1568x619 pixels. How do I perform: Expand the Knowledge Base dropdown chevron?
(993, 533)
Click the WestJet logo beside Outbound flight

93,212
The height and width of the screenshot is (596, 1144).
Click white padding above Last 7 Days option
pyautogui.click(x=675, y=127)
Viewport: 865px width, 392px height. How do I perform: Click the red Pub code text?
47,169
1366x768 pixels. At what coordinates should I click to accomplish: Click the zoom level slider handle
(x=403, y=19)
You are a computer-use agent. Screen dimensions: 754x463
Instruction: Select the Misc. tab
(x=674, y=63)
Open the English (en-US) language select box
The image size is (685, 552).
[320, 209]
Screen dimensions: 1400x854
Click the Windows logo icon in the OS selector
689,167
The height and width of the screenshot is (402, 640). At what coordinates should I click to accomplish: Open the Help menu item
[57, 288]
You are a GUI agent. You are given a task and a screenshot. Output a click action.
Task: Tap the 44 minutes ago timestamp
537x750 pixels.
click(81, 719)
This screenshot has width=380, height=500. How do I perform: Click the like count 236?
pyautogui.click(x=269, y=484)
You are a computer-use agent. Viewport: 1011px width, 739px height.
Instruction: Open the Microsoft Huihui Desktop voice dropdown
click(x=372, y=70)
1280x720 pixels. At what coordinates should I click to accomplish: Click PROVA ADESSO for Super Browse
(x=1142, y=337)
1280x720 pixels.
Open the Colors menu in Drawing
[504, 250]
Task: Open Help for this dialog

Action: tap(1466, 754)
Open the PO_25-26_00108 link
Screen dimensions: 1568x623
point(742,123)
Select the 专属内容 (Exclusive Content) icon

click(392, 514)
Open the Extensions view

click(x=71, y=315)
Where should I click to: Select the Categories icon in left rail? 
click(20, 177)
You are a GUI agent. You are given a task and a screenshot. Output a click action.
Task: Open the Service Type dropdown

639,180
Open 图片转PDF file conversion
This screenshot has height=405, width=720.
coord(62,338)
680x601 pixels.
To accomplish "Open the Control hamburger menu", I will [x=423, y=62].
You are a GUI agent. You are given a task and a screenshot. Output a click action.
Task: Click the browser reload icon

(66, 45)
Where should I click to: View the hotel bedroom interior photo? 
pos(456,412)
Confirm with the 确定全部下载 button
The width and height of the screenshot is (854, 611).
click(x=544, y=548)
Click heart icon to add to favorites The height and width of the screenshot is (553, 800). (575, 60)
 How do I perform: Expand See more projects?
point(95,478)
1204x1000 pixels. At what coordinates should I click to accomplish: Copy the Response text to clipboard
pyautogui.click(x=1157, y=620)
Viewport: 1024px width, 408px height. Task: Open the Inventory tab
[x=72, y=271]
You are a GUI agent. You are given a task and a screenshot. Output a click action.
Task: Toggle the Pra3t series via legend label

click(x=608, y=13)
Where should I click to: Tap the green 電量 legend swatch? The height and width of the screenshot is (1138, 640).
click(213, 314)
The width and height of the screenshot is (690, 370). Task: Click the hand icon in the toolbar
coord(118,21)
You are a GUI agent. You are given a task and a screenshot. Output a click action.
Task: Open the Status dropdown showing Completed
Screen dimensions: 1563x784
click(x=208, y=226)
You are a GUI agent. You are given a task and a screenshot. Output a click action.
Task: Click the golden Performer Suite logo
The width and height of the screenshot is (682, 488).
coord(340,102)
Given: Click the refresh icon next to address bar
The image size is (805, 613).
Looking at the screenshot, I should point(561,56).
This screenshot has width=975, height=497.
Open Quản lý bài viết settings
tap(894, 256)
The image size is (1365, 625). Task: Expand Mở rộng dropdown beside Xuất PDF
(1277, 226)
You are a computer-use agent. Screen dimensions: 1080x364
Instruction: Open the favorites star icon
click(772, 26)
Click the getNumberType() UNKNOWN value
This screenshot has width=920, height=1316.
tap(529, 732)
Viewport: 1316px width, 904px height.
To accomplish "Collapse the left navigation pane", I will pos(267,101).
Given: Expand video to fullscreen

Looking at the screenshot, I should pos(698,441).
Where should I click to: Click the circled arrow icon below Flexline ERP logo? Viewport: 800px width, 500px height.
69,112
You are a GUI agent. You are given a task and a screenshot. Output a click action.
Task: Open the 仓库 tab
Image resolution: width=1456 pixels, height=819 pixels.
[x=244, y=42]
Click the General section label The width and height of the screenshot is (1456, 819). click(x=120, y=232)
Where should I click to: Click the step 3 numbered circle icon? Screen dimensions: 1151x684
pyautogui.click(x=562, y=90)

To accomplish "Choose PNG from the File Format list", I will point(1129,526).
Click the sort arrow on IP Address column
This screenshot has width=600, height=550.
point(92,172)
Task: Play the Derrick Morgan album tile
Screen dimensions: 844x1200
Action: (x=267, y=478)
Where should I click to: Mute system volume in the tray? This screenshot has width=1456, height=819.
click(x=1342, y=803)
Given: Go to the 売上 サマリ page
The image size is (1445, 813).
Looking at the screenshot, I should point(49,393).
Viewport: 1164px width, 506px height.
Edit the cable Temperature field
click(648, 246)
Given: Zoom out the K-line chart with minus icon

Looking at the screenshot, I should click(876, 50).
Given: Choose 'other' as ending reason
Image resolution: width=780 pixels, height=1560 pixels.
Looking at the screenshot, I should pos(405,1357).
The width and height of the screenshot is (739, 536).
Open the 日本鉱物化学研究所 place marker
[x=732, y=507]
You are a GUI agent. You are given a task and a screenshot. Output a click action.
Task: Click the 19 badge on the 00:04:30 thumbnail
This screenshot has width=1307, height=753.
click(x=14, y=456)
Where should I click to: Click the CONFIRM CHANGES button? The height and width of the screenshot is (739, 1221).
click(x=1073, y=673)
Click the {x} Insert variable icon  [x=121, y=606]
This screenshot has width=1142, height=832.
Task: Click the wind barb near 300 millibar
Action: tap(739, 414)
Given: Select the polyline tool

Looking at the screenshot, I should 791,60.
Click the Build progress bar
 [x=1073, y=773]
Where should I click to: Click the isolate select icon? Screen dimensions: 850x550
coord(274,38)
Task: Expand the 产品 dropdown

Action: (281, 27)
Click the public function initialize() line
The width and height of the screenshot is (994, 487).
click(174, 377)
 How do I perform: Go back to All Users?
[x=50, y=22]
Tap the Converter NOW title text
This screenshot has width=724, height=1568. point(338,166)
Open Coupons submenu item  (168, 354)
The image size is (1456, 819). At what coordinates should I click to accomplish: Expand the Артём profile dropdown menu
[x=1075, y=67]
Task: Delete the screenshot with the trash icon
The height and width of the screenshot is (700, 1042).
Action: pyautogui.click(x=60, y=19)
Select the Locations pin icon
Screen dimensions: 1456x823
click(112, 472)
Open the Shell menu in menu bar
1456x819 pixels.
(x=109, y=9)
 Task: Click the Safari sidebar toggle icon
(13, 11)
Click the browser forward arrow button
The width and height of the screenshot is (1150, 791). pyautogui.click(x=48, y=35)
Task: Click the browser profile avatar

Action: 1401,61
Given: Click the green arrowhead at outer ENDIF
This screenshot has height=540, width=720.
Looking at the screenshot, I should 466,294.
==================================================
* Directions for this task *
Copy out all of the data above line for line, changing nothing.

* Exercise solution *
1568x619 pixels. How do I perform: Expand the Knowledge Base dropdown chevron?
(993, 533)
Click the WestJet logo beside Outbound flight

93,212
The height and width of the screenshot is (596, 1144).
Click white padding above Last 7 Days option
pyautogui.click(x=675, y=127)
Viewport: 865px width, 392px height. How do I perform: Click the red Pub code text?
47,169
1366x768 pixels. At what coordinates should I click to accomplish: Click the zoom level slider handle
(x=403, y=19)
You are a computer-use agent. Screen dimensions: 754x463
Instruction: Select the Misc. tab
(x=674, y=63)
Open the English (en-US) language select box
The image size is (685, 552).
[320, 209]
Screen dimensions: 1400x854
Click the Windows logo icon in the OS selector
689,167
The height and width of the screenshot is (402, 640). At what coordinates should I click to accomplish: Open the Help menu item
[57, 288]
You are a GUI agent. You are given a task and a screenshot. Output a click action.
Task: Tap the 44 minutes ago timestamp
537x750 pixels.
click(81, 719)
This screenshot has width=380, height=500. How do I perform: Click the like count 236?
pyautogui.click(x=269, y=484)
You are a computer-use agent. Viewport: 1011px width, 739px height.
Instruction: Open the Microsoft Huihui Desktop voice dropdown
click(x=372, y=70)
1280x720 pixels. At what coordinates should I click to accomplish: Click PROVA ADESSO for Super Browse
(x=1142, y=337)
1280x720 pixels.
Open the Colors menu in Drawing
[504, 250]
Task: Open Help for this dialog

Action: tap(1466, 754)
Open the PO_25-26_00108 link
Screen dimensions: 1568x623
point(742,123)
Select the 专属内容 (Exclusive Content) icon

click(392, 514)
Open the Extensions view

click(x=71, y=315)
Where should I click to: Select the Categories icon in left rail? 
click(20, 177)
You are a GUI agent. You are given a task and a screenshot. Output a click action.
Task: Open the Service Type dropdown

639,180
Open 图片转PDF file conversion
This screenshot has height=405, width=720.
coord(62,338)
680x601 pixels.
To accomplish "Open the Control hamburger menu", I will [x=423, y=62].
You are a GUI agent. You are given a task and a screenshot. Output a click action.
Task: Click the browser reload icon

(66, 45)
Where should I click to: View the hotel bedroom interior photo? 
pos(456,412)
Confirm with the 确定全部下载 button
The width and height of the screenshot is (854, 611).
click(x=544, y=548)
Click heart icon to add to favorites The height and width of the screenshot is (553, 800). (575, 60)
 How do I perform: Expand See more projects?
point(95,478)
1204x1000 pixels. At what coordinates should I click to accomplish: Copy the Response text to clipboard
pyautogui.click(x=1157, y=620)
Viewport: 1024px width, 408px height. Task: Open the Inventory tab
[x=72, y=271]
You are a GUI agent. You are given a task and a screenshot. Output a click action.
Task: Toggle the Pra3t series via legend label

click(x=608, y=13)
Where should I click to: Tap the green 電量 legend swatch? The height and width of the screenshot is (1138, 640).
click(213, 314)
The width and height of the screenshot is (690, 370). Task: Click the hand icon in the toolbar
coord(118,21)
You are a GUI agent. You are given a task and a screenshot. Output a click action.
Task: Open the Status dropdown showing Completed
Screen dimensions: 1563x784
click(x=208, y=226)
You are a GUI agent. You are given a task and a screenshot. Output a click action.
Task: Click the golden Performer Suite logo
The width and height of the screenshot is (682, 488).
coord(340,102)
Given: Click the refresh icon next to address bar
The image size is (805, 613).
Looking at the screenshot, I should point(561,56).
This screenshot has width=975, height=497.
Open Quản lý bài viết settings
tap(894, 256)
The image size is (1365, 625). Task: Expand Mở rộng dropdown beside Xuất PDF
(1277, 226)
You are a computer-use agent. Screen dimensions: 1080x364
Instruction: Open the favorites star icon
click(772, 26)
Click the getNumberType() UNKNOWN value
This screenshot has width=920, height=1316.
tap(529, 732)
Viewport: 1316px width, 904px height.
To accomplish "Collapse the left navigation pane", I will pos(267,101).
Given: Expand video to fullscreen

Looking at the screenshot, I should pos(698,441).
Where should I click to: Click the circled arrow icon below Flexline ERP logo? Viewport: 800px width, 500px height.
69,112
You are a GUI agent. You are given a task and a screenshot. Output a click action.
Task: Open the 仓库 tab
Image resolution: width=1456 pixels, height=819 pixels.
[x=244, y=42]
Click the General section label The width and height of the screenshot is (1456, 819). click(x=120, y=232)
Where should I click to: Click the step 3 numbered circle icon? Screen dimensions: 1151x684
pyautogui.click(x=562, y=90)

To accomplish "Choose PNG from the File Format list", I will point(1129,526).
Click the sort arrow on IP Address column
This screenshot has width=600, height=550.
point(92,172)
Task: Play the Derrick Morgan album tile
Screen dimensions: 844x1200
Action: (x=267, y=478)
Where should I click to: Mute system volume in the tray? This screenshot has width=1456, height=819.
click(x=1342, y=803)
Given: Go to the 売上 サマリ page
The image size is (1445, 813).
Looking at the screenshot, I should point(49,393).
Viewport: 1164px width, 506px height.
Edit the cable Temperature field
click(648, 246)
Given: Zoom out the K-line chart with minus icon

Looking at the screenshot, I should click(876, 50).
Given: Choose 'other' as ending reason
Image resolution: width=780 pixels, height=1560 pixels.
Looking at the screenshot, I should pos(405,1357).
The width and height of the screenshot is (739, 536).
Open the 日本鉱物化学研究所 place marker
[x=732, y=507]
You are a GUI agent. You are given a task and a screenshot. Output a click action.
Task: Click the 19 badge on the 00:04:30 thumbnail
This screenshot has width=1307, height=753.
click(x=14, y=456)
Where should I click to: Click the CONFIRM CHANGES button? The height and width of the screenshot is (739, 1221).
click(x=1073, y=673)
Click the {x} Insert variable icon  [x=121, y=606]
This screenshot has width=1142, height=832.
Task: Click the wind barb near 300 millibar
Action: tap(739, 414)
Given: Select the polyline tool

Looking at the screenshot, I should 791,60.
Click the Build progress bar
 [x=1073, y=773]
Where should I click to: Click the isolate select icon? Screen dimensions: 850x550
coord(274,38)
Task: Expand the 产品 dropdown

Action: (281, 27)
Click the public function initialize() line
The width and height of the screenshot is (994, 487).
click(174, 377)
 How do I perform: Go back to All Users?
[x=50, y=22]
Tap the Converter NOW title text
This screenshot has width=724, height=1568. point(338,166)
Open Coupons submenu item  (168, 354)
The image size is (1456, 819). At what coordinates should I click to accomplish: Expand the Артём profile dropdown menu
[x=1075, y=67]
Task: Delete the screenshot with the trash icon
The height and width of the screenshot is (700, 1042).
Action: pyautogui.click(x=60, y=19)
Select the Locations pin icon
Screen dimensions: 1456x823
click(112, 472)
Open the Shell menu in menu bar
1456x819 pixels.
(x=109, y=9)
 Task: Click the Safari sidebar toggle icon
(13, 11)
Click the browser forward arrow button
The width and height of the screenshot is (1150, 791). pyautogui.click(x=48, y=35)
Task: Click the browser profile avatar

Action: 1401,61
Given: Click the green arrowhead at outer ENDIF
This screenshot has height=540, width=720.
Looking at the screenshot, I should 466,294.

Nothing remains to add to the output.